As companies continue to cut back health care benefits and salaries, it is well worth the time to research potential or current employers to learn about their employee benefit plans. While employee benefits may seem attractive, the stipulations vary from company to company and take some investigation to discover their true value.
Most commonly, employer-sponsored benefits include health insurance, retirement plans and tuition assistance. According to the U.S. Department of Labor, more than two-thirds of American workers had access to retirement and health care benefits in 2008.
Government employees are 20% more likely have access to paid retirement benefits than those in the private sector. This could make working for the government more appealing to employees who are looking to take advantage of retirement benefits, namely a 401K plan.

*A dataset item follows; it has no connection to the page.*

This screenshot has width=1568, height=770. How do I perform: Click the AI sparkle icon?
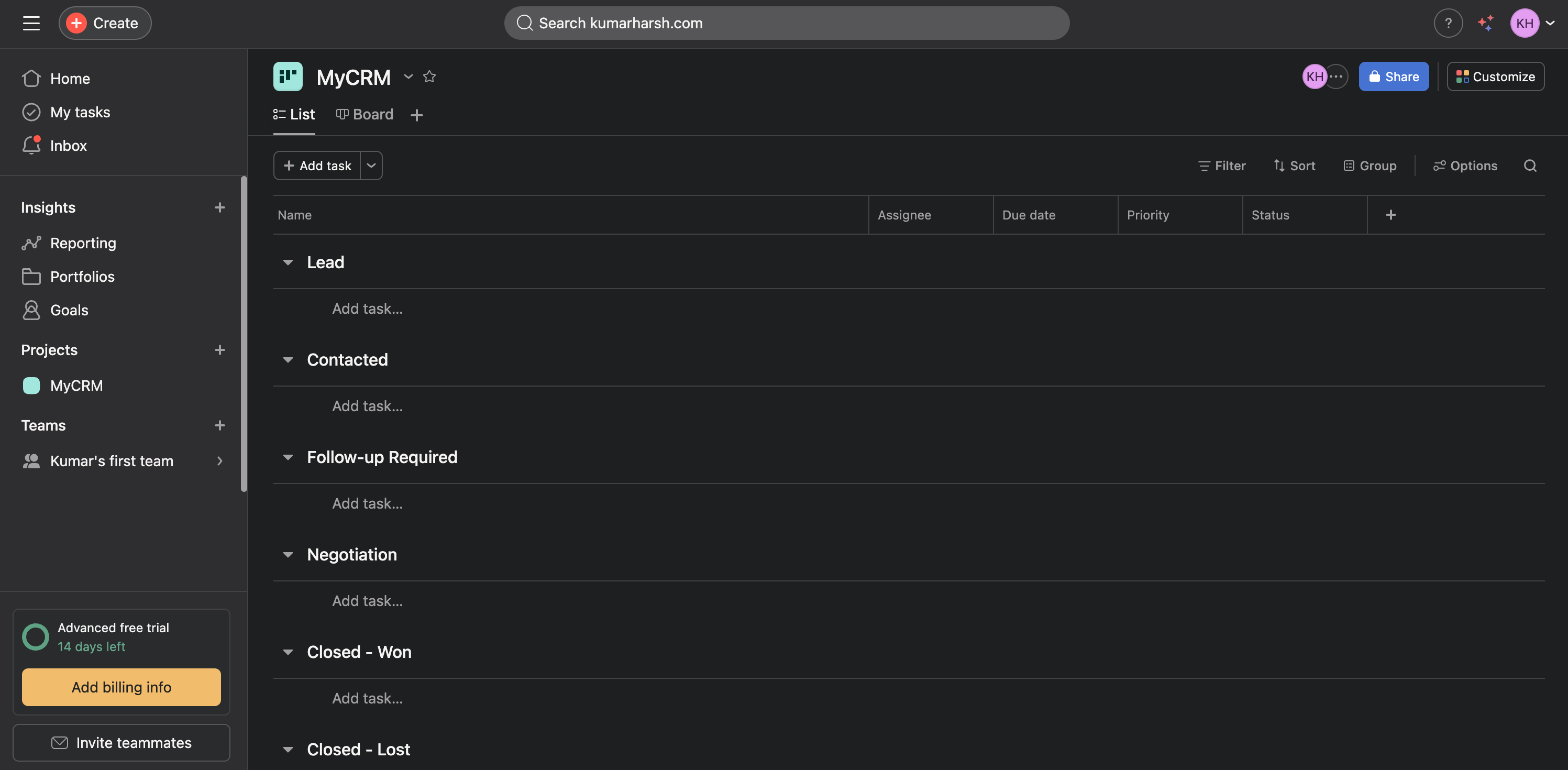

A 401K allows employees to invest part of their salaries without paying tax. The money invested in a 401K is available to the employee at any time but is subject to a penalty if the employee takes money from the account before he or she turns age 59 ½. Employees older than 55 can withdrawal from the 401K account without paying a penalty.

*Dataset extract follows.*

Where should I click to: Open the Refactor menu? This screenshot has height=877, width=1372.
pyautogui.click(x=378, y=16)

In addition to a 401K plan, most employers offer health insurance to fulltime employees who work past a probation period of 90 days. But the cost of health insurance has been rising at alarming rates costing employees on average $1000 per year. Since 2000, premiums for employer-paid health insurance have risen four times faster than workers' salaries. This information was reported by the Kaiser Family Foundation and the Health Research and Educational Trust.
The rising cost of health care makes researching a potential employer even more important. Yes, the employer may offer a 401K plan and health benefits, but at what cost to the employee?
If you are single, the cost of health insurance may force you to think twice before starting a family. Many companies offer different types of health insurance requiring patients to see specific doctors or receive prior authorization before scheduling appointments with specialists. Also, one way employers have decided to defray the cost of sponsoring medical insurance is to increase the deductable each employee must pay before their insurance coverage kicks in.
In addition to retirement plans and health insurance, many employers offer tuition assistance to employees who continue their education. However, there are stipulations that vary from company to company. These restrictions may include requiring the employee to study a certain topic, attend a specific program and receive a certain grade before the employer will refund the tuition.
Most companies pay the tuition retroactively, after the employee shows proof of completing the course with a satisfactory grade. This means that if the employee can't afford to pay for the tuition up front, he or she may have to take out a loan to cover education expenses.